| Task |
All lines from the one containing "1280x810 pixels. How" through the end of the data below are to be repeated exactly, with pictures left out.
##### Provided material #####
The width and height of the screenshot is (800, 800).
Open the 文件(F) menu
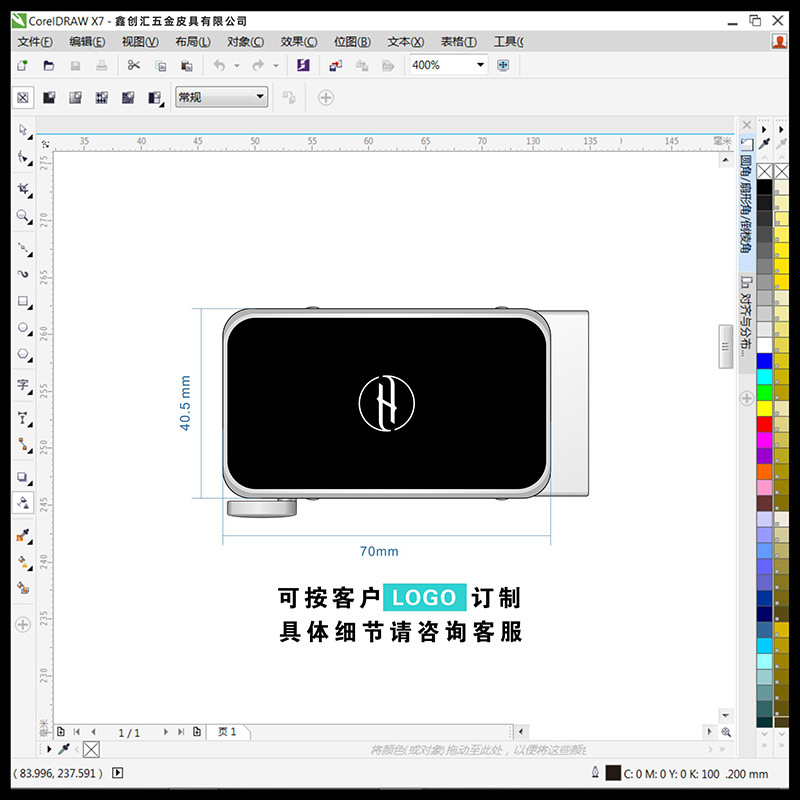35,41
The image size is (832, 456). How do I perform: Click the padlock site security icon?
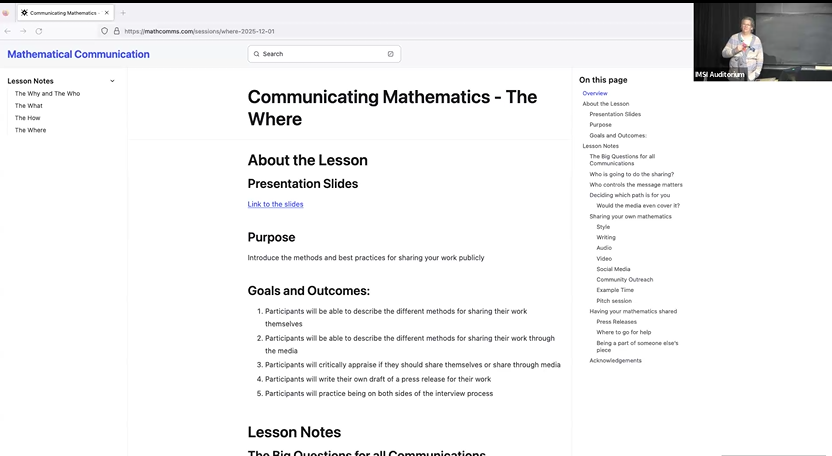point(116,31)
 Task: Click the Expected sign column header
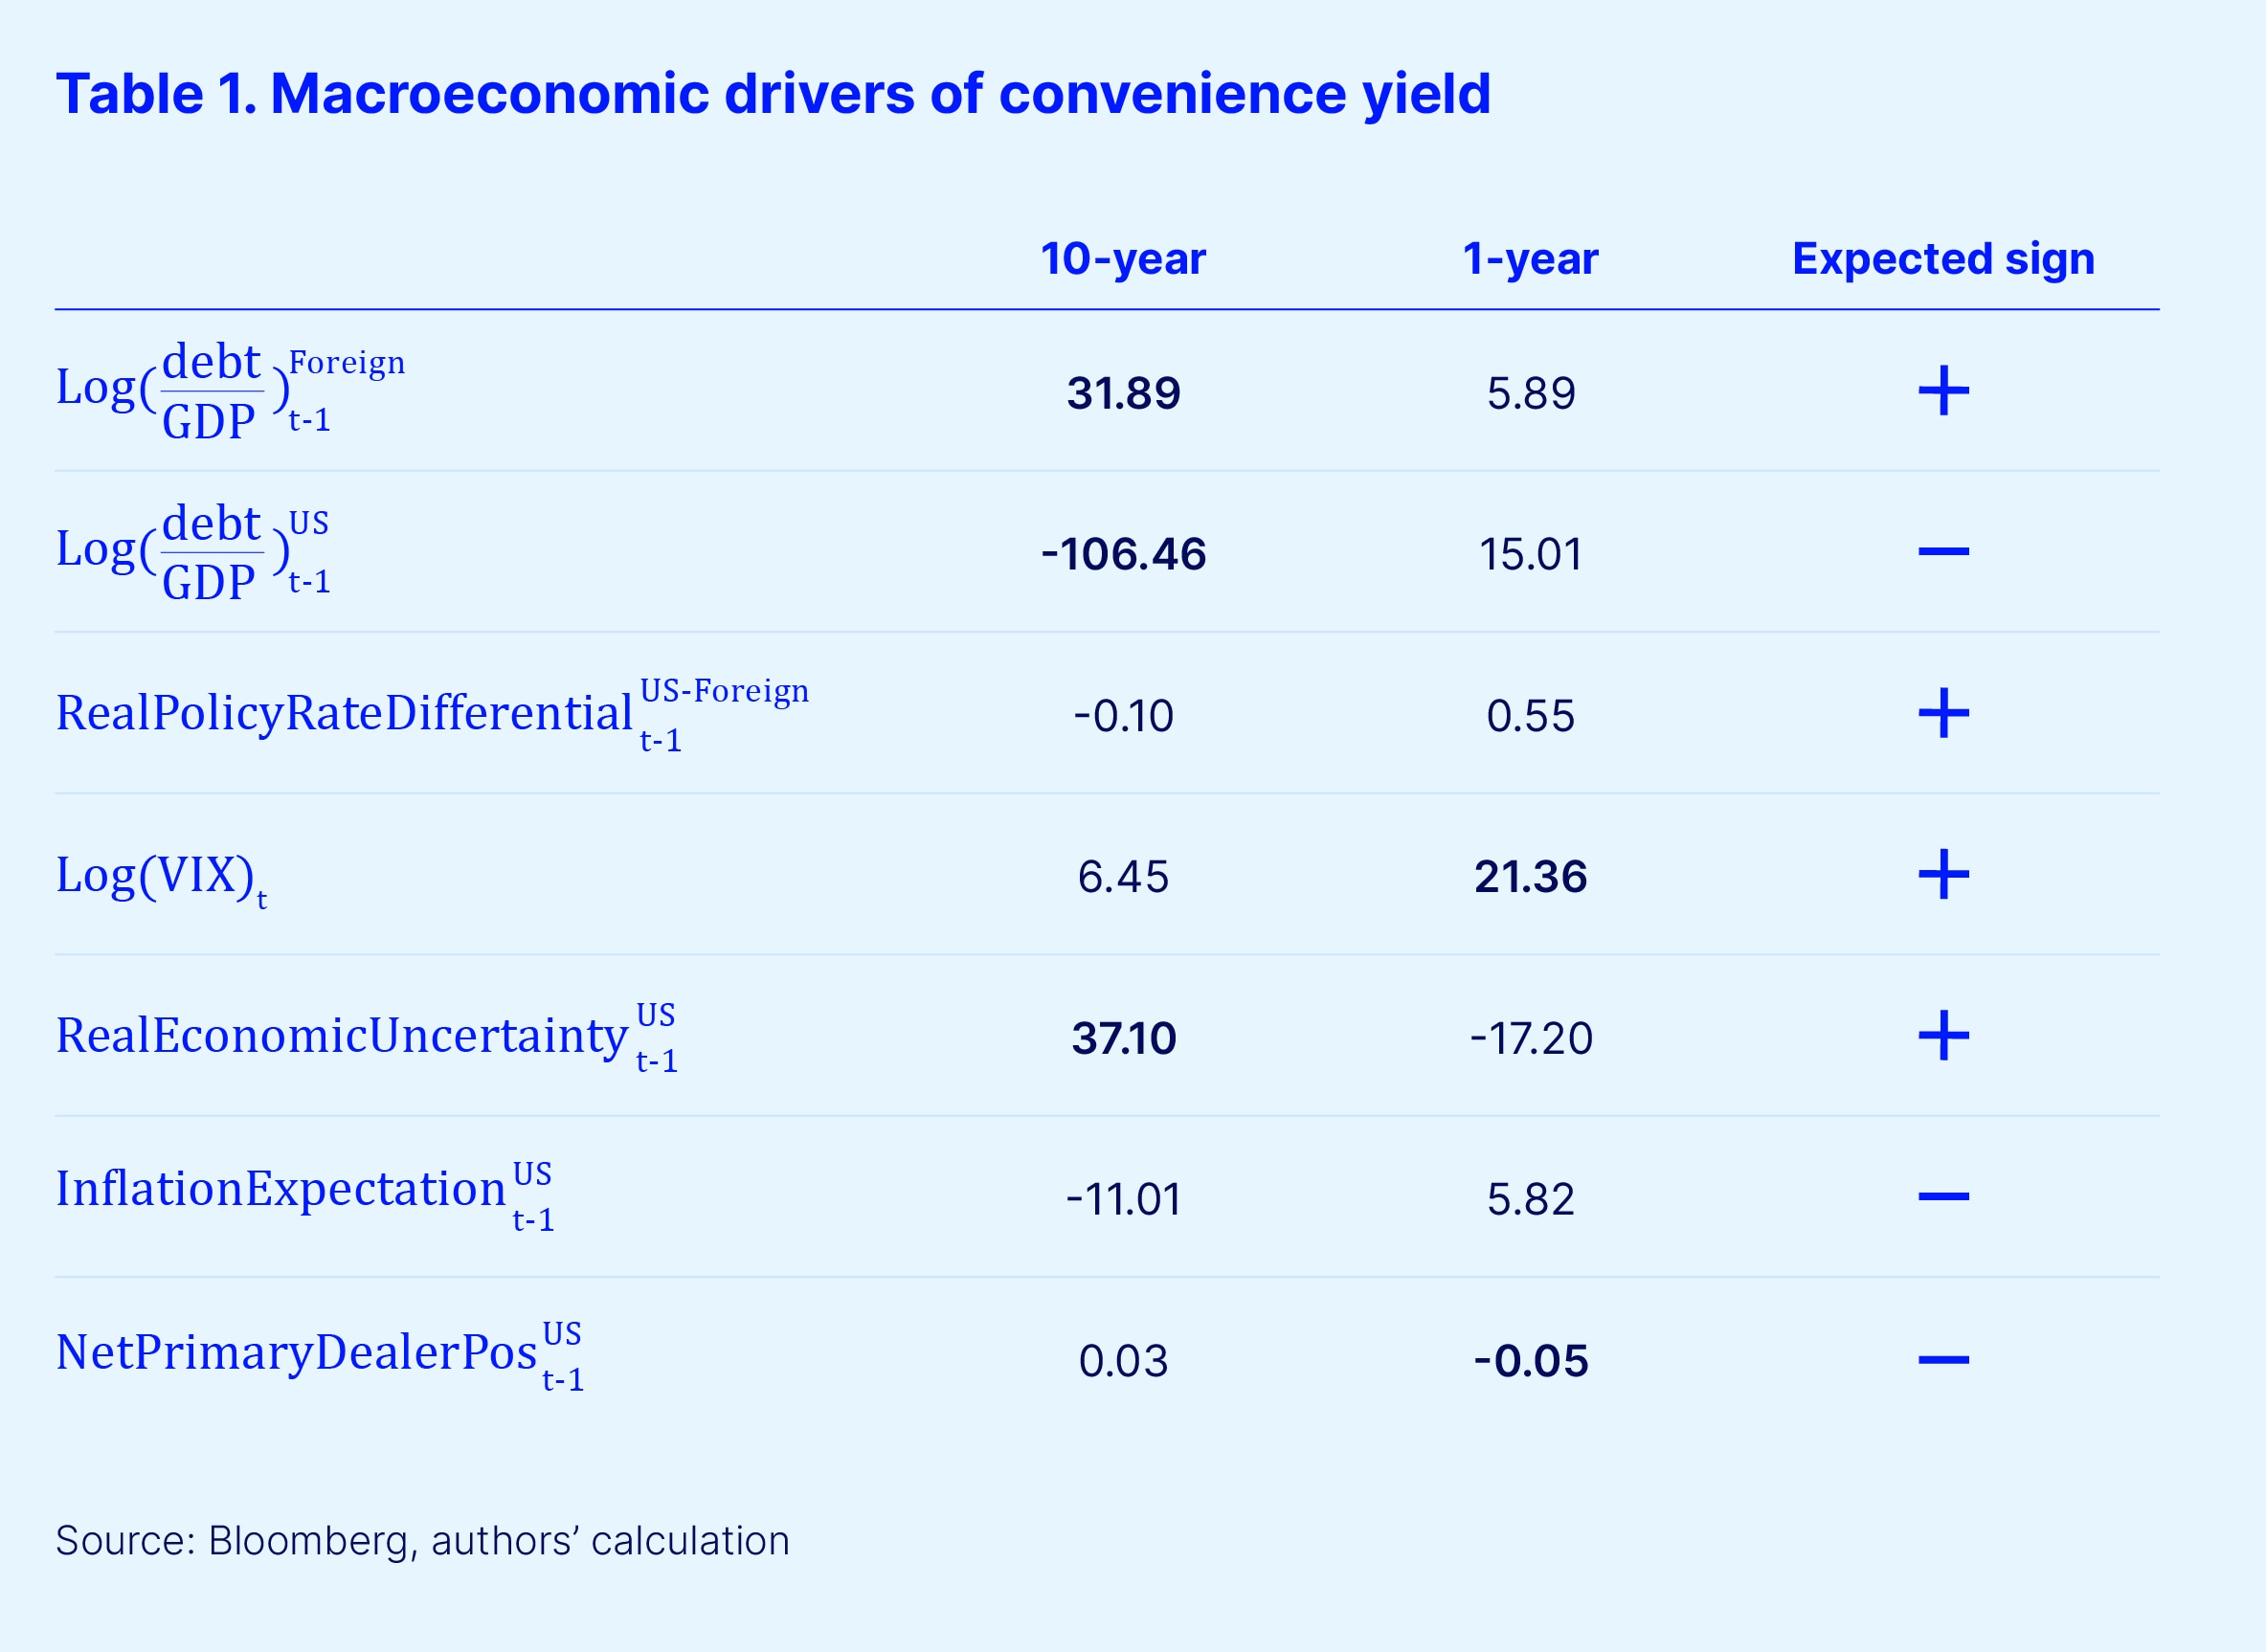click(x=1943, y=259)

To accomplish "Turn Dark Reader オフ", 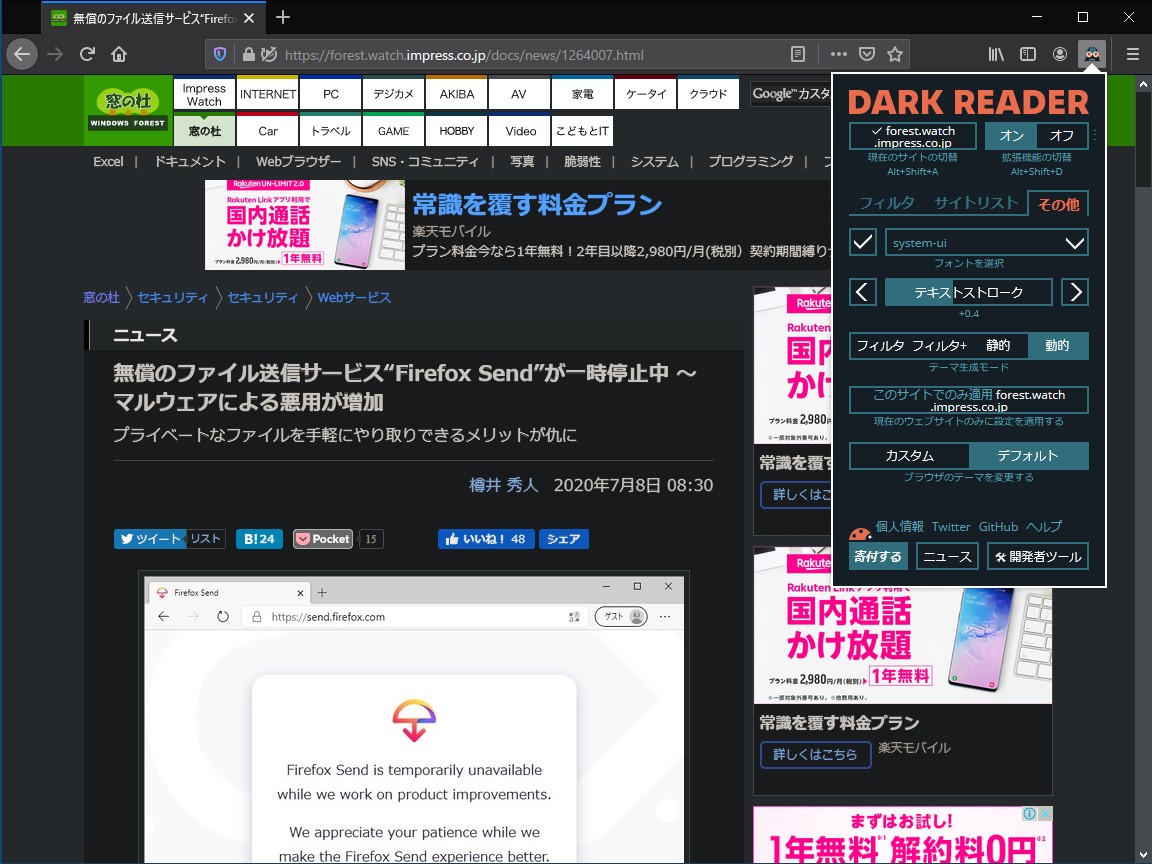I will [1060, 135].
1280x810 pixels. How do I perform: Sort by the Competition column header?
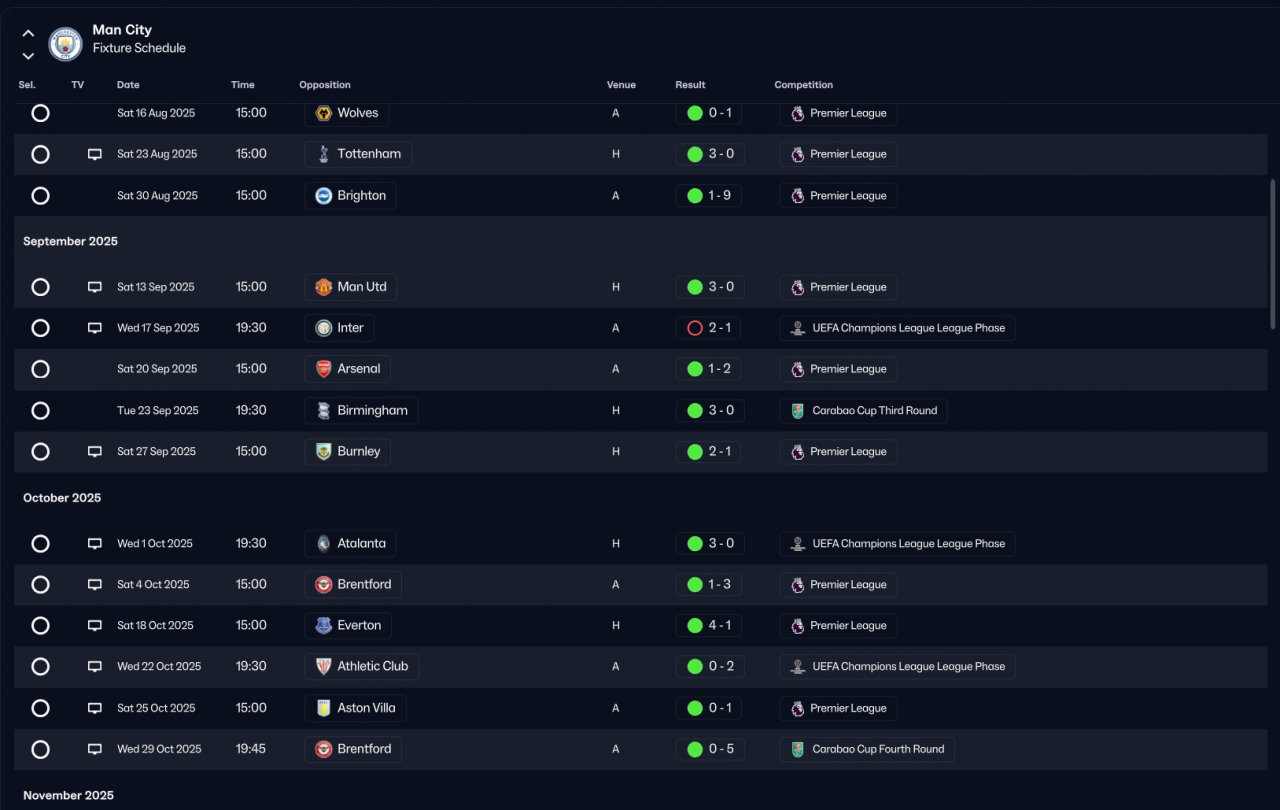click(803, 85)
#####
| Answer space |
1280x810 pixels. How do I perform: Sort by the Competition column header?
click(803, 85)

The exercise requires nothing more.